• Extract provided
Hail to the Chef: His and Hers
Express' Karmah Elmusa recaps what the bride and groom ate on "Top Chef."

THIS WEEK, the end stages of "Top Chef Chicago" began — the fat (in the form of mediocre cooks) has officially been skimmed. The nice, even number of eight — four men and four women (more ladies left at this stage than in seasons past) — made for the perfect opportunity to pit teams against each other in the most cutthroat (ha) "Top Chef" Challenge ever.
Cutting (ha) to the chase: the elimination challenge was titled Wedding Wars. As in, nuptials, the joining of soul mates, the most important day of a couple's life, etc. A real couple ... or a couple of good sports. Oh, and I should mention that along with the pressure applied to our chefs to pull off this task, there is also no time allotted for sleeping. Read on for a recap of the beautiful, inevitably tense, moments starring our stressy, exhausted, egomaniacal (if strangely lovable) bunch.

• Dataset content
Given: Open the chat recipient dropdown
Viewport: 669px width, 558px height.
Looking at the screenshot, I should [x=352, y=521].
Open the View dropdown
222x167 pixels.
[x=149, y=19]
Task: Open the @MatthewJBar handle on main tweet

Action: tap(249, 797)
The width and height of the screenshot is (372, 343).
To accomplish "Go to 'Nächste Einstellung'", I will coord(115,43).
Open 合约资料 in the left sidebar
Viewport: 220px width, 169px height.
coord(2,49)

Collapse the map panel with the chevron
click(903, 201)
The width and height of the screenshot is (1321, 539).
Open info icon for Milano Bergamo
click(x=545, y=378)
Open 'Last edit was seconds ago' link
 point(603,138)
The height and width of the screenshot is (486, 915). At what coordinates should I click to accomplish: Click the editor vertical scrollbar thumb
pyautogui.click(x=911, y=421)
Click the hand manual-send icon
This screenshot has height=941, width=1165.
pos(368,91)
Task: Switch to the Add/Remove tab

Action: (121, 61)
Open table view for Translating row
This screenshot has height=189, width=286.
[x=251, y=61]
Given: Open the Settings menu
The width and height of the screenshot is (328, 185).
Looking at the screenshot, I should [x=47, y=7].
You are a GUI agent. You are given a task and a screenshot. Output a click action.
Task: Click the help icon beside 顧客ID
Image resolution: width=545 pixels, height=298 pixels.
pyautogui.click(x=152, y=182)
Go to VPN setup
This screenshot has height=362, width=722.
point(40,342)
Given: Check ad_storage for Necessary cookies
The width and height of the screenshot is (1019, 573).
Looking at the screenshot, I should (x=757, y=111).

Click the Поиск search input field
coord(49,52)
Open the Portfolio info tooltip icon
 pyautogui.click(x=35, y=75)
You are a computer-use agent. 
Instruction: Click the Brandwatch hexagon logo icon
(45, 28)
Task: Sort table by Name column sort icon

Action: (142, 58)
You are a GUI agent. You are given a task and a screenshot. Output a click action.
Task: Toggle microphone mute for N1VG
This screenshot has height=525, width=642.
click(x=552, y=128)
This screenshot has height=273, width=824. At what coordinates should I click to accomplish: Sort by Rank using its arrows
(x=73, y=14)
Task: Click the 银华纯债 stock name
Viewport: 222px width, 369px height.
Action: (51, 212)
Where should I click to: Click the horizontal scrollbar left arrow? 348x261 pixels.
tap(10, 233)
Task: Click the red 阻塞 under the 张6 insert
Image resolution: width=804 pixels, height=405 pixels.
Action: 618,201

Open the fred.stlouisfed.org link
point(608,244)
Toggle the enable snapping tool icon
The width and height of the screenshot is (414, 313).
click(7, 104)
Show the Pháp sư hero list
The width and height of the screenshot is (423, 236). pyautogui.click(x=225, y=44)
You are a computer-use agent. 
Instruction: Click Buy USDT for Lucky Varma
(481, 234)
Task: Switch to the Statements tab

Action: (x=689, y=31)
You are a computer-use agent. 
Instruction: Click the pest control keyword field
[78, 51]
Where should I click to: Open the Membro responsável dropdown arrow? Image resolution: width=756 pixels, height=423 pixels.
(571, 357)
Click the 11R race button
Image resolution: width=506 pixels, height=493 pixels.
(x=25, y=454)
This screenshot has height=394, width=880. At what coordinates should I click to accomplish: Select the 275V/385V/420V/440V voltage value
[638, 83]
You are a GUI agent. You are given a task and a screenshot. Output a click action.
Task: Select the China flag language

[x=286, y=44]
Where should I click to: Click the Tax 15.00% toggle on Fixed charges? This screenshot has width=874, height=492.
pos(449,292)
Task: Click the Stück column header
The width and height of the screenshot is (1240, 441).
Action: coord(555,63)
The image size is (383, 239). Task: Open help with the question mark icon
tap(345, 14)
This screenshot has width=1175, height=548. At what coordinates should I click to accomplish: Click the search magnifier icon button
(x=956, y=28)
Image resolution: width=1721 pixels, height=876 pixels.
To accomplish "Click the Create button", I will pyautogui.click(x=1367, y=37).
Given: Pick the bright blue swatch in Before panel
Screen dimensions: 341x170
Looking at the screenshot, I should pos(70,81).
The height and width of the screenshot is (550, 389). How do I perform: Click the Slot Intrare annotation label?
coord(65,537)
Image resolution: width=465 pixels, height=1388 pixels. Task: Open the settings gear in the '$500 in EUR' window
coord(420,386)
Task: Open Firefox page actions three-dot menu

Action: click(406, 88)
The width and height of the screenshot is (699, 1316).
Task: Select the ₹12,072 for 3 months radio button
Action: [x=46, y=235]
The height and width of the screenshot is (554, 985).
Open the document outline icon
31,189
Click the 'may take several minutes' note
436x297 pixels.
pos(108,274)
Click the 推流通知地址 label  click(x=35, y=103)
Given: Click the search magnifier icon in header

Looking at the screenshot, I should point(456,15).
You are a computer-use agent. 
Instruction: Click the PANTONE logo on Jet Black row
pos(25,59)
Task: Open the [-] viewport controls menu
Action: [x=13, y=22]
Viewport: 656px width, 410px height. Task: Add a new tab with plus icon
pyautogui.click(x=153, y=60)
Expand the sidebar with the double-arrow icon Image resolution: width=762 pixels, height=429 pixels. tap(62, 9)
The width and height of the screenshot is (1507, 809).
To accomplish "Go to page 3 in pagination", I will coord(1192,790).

• What you are asked to do
Rewrite the Top Chef recap from "THIS WEEK, the" up to and including "strangely lovable) bunch.", replacing "Wedding Wars" with "Marriage Mayhem".

• The completed task
THIS WEEK, the end stages of "Top Chef Chicago" began — the fat (in the form of mediocre cooks) has officially been skimmed. The nice, even number of eight — four men and four women (more ladies left at this stage than in seasons past) — made for the perfect opportunity to pit teams against each other in the most cutthroat (ha) "Top Chef" Challenge ever.
Cutting (ha) to the chase: the elimination challenge was titled Marriage Mayhem. As in, nuptials, the joining of soul mates, the most important day of a couple's life, etc. A real couple ... or a couple of good sports. Oh, and I should mention that along with the pressure applied to our chefs to pull off this task, there is also no time allotted for sleeping. Read on for a recap of the beautiful, inevitably tense, moments starring our stressy, exhausted, egomaniacal (if strangely lovable) bunch.